1. http://www.gwu.edu/~nsarchiv/radiation/dir/mstreet/commeet/meet4/brief4.gfr/tab_j/br4j1.txt
The shelf life of classified documents is roughly 25 years, barring additional considerations--such as the commission of crimes against humanity in this instance.

At the url above, you find this beguiling passage regarding a disparity in that 1963 IG report that raises questions about its validity:
The 1963 IG report states that the MKULTRA testing programs were "conducted under accepted scientific procedures...where health permits, test subjects are voluntary participants in the programs." Church Committee, Book I, at 422 (quoting IG report). However, the Church Committee noted that "[t]his was clearly not true in the project involving the surreptitious administration of LSD, which was marked by a complete lack of screening, medical supervision, opportunity to observe, or medical or psychological follow-up. The intelligence agencies allowed individual researchers to design their project. Experiments sponsored by these researchers...call into question the decision by the agencies not to fix guidelines for the experiments." Id.
In any event, here's the response I received yesterday (15 January) from the National Archives to my December email:
From: nsarchiv [Add to Address Book]
To: XXXXX XXXXXX
Subject: Re: Does 1963 CIA Inspector General Report Still Remain Classified?
Date: Jan 15, 2008 4:40 PM

Dear Mr. XXXXX,

I consulted with our expert on the CIA, who is Dr. John Prados, about the 1963
CIA Inspector General's report on MKULTRA. I told him that I had seen references and quotes from this IG report in some Congressional Hearings, but I could not find the full report anywhere.

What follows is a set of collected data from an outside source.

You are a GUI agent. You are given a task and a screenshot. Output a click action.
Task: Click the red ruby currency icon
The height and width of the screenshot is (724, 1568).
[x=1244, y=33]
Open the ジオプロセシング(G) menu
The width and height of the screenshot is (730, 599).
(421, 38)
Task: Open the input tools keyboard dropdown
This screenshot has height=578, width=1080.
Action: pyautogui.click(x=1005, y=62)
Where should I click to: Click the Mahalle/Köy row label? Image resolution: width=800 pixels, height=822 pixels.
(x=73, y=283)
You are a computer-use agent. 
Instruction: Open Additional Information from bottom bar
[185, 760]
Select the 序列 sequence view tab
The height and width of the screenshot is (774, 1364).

Dr. Prados said that this report was requested by us under the Freedom of Information Act in 1997 but we are still waiting to receive it. As you may already know, it took almost 15 years for the CIA to release the "Family Jewels" documents that we requested and finally received in late June 2007.

Thank you for your interest in the work and collections of the National Security
Archive, and thank you for your patience in waiting for a reply.

Mary Curry, Public Service Coordinator and Research Associate
As with page-diddler Mark Foley, well-stationed criminals can have their felonies ignored by government prosecutors so long as that "National Security--top secret" rubber stamp lasts.